--- Document text ---

But we’ve also learned that we have a lot more to do, and the role our organization plays is critical. Early success means research moves forward to the more expensive stages of development, which means a lot more money is needed. And more research approaching clinical trials means we desperately need more effective, consistent tools to measure results.

The importance of our role as a creative problem-solver can’t be overstated. Drug companies and the FDA are goliaths that have every incentive to follow established processes and procedures. But established processes and procedures are too slow and too risk-averse for Duchenne. We have to be the ones who challenge the status quo and identify and enact opportunities to do better.

Q: How does Charley’s Fund make a difference when the government and the pharmaceutical industry have such deep pockets for funding research and drug development?

A: As a patient-founded organization, we play a unique role in making research happen better and faster. The amount of capital we can raise and fund into research is small compared to what the government contributes to basic science and what pharma companies invest in later-stage clinical trials. But we step in at a point so critical it is often referred to as “the valley of death.” This is the point in development that usually comes after the government funding stops, but before the research is de-risked enough for a pharmaceutical company to step in. Sadly, many potential therapies languish there and never make it to patients.

Q: What’s next in store for Charley’s Fund?

A: Ten years ago, we decided to plant a large number of seeds in various therapeutic areas. The individual seeds we planted have either flourished (like exon-skipping) or floundered. Additional players have taken up ploughshares and are effectively nurturing certain sectors. This enables us to tighten our focus on the best research opportunities and develop tools that will help all new drugs move faster.

--- Input data ---

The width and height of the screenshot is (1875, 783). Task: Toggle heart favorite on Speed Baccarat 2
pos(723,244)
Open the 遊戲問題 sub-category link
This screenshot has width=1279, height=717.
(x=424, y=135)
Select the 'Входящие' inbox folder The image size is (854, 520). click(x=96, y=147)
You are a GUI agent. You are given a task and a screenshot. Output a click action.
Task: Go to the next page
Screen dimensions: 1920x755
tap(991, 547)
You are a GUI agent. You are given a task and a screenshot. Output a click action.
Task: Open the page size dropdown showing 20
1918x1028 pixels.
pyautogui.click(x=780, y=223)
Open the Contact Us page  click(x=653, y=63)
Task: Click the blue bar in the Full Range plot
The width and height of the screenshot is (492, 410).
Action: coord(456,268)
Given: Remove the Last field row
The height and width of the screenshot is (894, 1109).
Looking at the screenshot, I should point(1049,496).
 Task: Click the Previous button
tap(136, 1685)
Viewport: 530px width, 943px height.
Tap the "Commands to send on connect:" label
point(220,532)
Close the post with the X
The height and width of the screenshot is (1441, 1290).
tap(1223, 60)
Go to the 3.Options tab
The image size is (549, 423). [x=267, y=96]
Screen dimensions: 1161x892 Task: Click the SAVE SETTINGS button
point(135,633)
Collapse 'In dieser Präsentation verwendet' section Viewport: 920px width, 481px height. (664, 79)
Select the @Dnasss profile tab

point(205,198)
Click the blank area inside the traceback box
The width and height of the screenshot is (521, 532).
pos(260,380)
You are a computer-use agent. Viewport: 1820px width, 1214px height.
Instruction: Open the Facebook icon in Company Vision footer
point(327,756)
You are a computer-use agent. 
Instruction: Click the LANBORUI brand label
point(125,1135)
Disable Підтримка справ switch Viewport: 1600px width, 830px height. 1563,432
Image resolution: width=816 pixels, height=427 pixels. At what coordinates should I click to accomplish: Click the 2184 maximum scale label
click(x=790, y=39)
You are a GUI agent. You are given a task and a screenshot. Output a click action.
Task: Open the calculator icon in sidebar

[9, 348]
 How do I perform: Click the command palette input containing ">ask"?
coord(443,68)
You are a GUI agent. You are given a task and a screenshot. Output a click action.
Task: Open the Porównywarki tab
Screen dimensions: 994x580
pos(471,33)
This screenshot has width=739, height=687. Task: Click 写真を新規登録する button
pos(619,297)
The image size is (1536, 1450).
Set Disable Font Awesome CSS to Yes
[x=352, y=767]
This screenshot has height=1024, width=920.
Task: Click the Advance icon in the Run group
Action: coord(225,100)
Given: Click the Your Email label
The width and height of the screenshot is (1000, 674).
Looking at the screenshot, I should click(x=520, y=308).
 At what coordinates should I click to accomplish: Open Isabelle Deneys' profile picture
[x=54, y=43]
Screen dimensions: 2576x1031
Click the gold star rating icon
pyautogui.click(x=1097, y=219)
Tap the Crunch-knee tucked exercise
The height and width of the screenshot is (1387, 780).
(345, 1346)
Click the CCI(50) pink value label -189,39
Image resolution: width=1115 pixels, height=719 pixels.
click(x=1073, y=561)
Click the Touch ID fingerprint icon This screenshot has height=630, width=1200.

---

> **Brief A**:
In the Charley's Fund text, what is the critical point in research development often called?
> **Brief B**:
Duplicate the part of the Charley's Fund text starting with "A: As a patient-founded" and going on through "for Charley’s Fund?".
> **Brief C**:
Pick up the Charley's Fund text after its final sentence and keep writing it.

> **Written response A**:
It is often called "the valley of death."

> **Written response B**:
A: As a patient-founded organization, we play a unique role in making research happen better and faster. The amount of capital we can raise and fund into research is small compared to what the government contributes to basic science and what pharma companies invest in later-stage clinical trials. But we step in at a point so critical it is often referred to as “the valley of death.” This is the point in development that usually comes after the government funding stops, but before the research is de-risked enough for a pharmaceutical company to step in. Sadly, many potential therapies languish there and never make it to patients.

Q: What’s next in store for Charley’s Fund?

> **Written response C**:
A therapy that promotes healthy muscle regeneration will be an important component of the Duchenne medicinal “cocktail.” We recently partnered with Stanford University to support a stemcell program, and we will be delving further into this excitingarea of muscle regeneration in the next couple of years. We also need better tools to accelerate clinical research. More therapies are approaching the clinical stage, which is hugely encouraging. But we need to ensure that new treatments move through clinical trials as quickly, efficiently, and effectively as possible. There’s little financial upside in developing these tools, so it is a prime opportunity for us to have a major, meaningful impact. The same applies to working with the FDA to identify creative solutions to the regulatory path all therapies will face before they can be approved. We don’t have one company’s interest in mind — we have long, healthy lives for all boys with Duchenne in mind. So we have an opportunity as a neutral party to drive that conversation.


Q: How does starting a biotechnology company figure into this equation?

A: It may sound cliché, but when we say “do whatever it takes” we mean it — including founding a new company and assembling a veteran management team to run it. As parents, we just could not live with the fact that certain assets were languishing undeveloped despite serious potential to help our son and other children with his disease. Akashi Therapeutics picked up three of those assets and has a growing pipeline of promising drugs.

Q: How is Charley doing?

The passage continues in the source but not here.